Dopo molte insistenze del presidente Scalia, Schiavone: “[…] De Lorenzo, Gava, Scotti, Santoanastaso. De Mita (fa ancora il politico eletto al parlamento europeo, ndr). Non è che fossero dei clan, che fossero dei mafiosi; purtroppo ognuno ha un solo voto e per raccogliere tanti voti, soprattutto in certe zone, ci vogliono tante amicizie”.
L’assoluzione che Schiavone dà ai politici non è convincente: chi è amico dei mafiosi, è mafioso. Chi viene eletto con i voti dei mafiosi, è mafioso. E se dice che anche De Mita godeva di certe amicizie…
Quello che non si capisce è perché una testimonianza così preziosa non sia stata resa pubblica immediatamente. Il segreto di Stato, in Italia, ormai si sa, significa semplicemente due cose: 1. Non facciamo nulla, perché non sappiamo cosa fare o non vogliamo fare; 2. Proteggere delle persone (personalità, meglio) coinvolte in crimini contro cittadini.
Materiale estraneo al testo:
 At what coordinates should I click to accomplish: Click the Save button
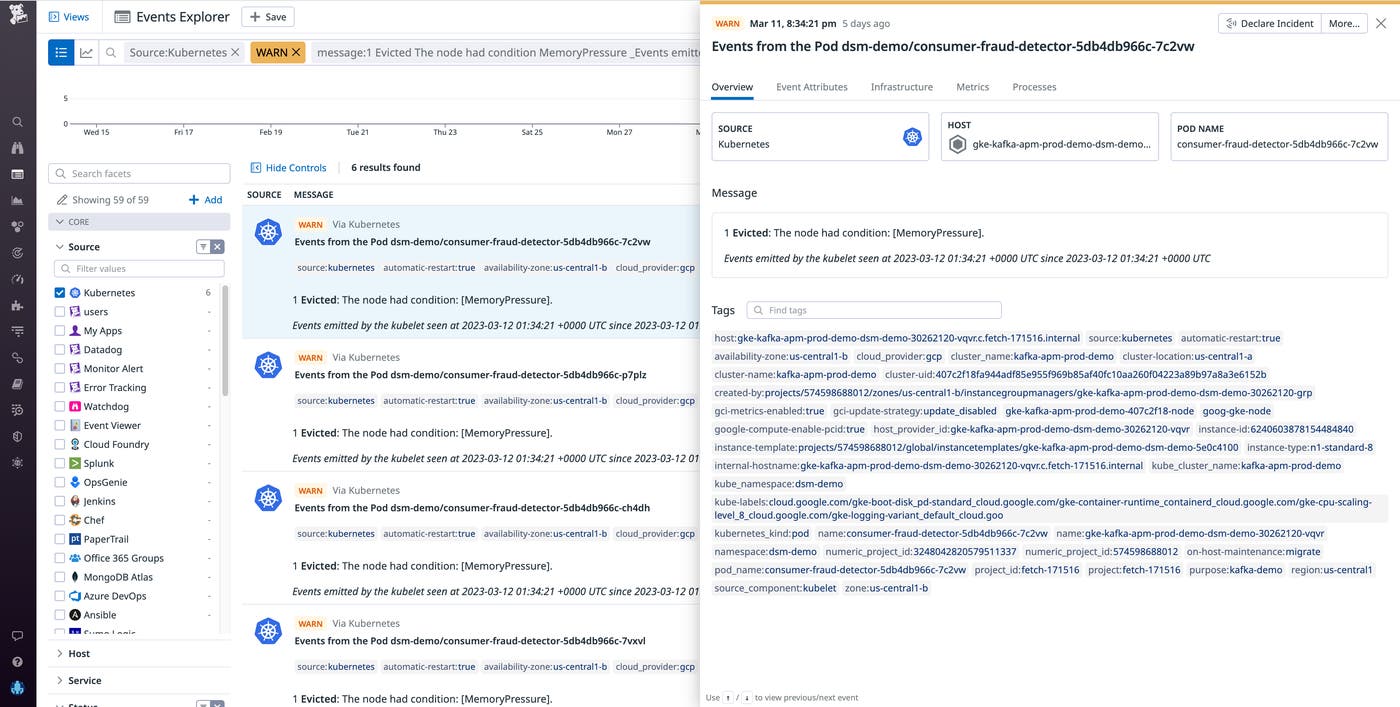[x=267, y=17]
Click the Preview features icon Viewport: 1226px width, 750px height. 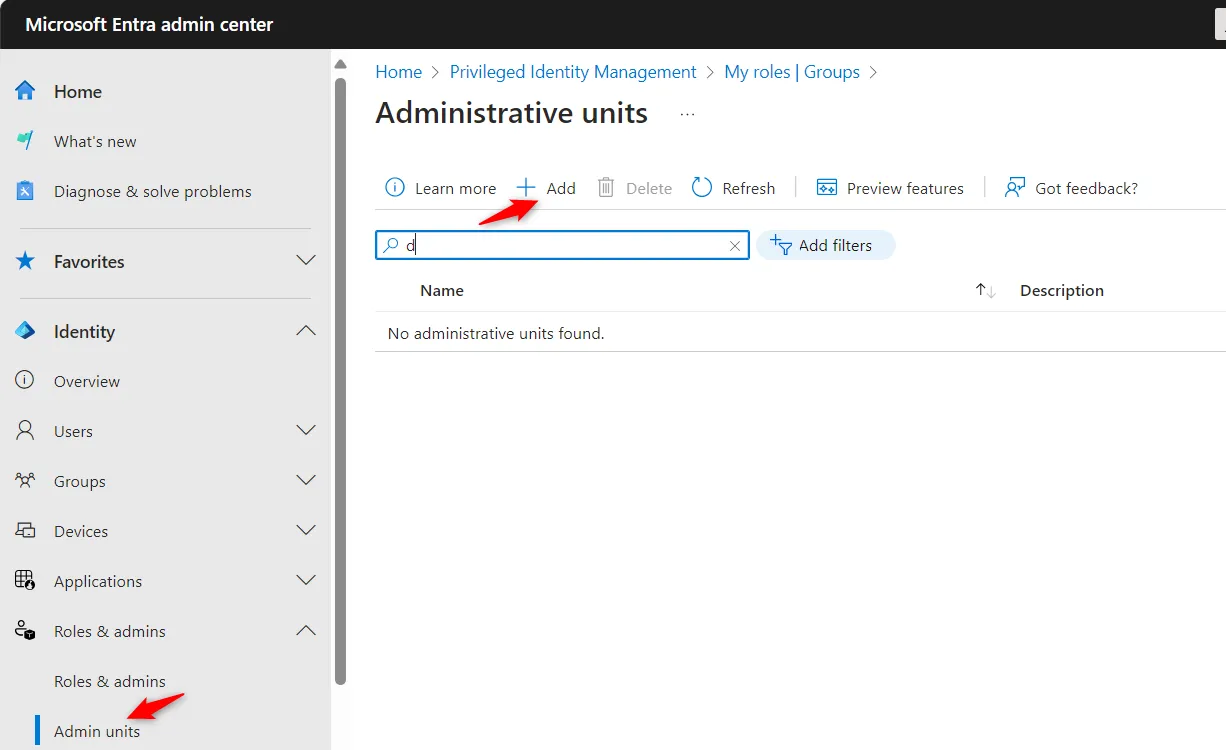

Perché non è stato fatto nulla in questi sedici anni? Perché non è stata data la possibilità, la scelta a quelle persone che vivono nella Terra dei Fuochi di scappare, di andare via per mettere in salvo la vita dei propri bambini? Perché l’esercito non è stato mandato lì anziché in Afghanistan o in Iraq? Perché ancora adesso si tace? Perché tace il nostro Garante? E se Schiavone non avesse rilasciato un’intervista a Skytg24 in un desolante agosto italiano raccontando i contenuti di quest’audizione, il segreto sarebbe rimasto?
Il silenzio è complicità. La complicità è tradimento. Il tradimento è assassinio.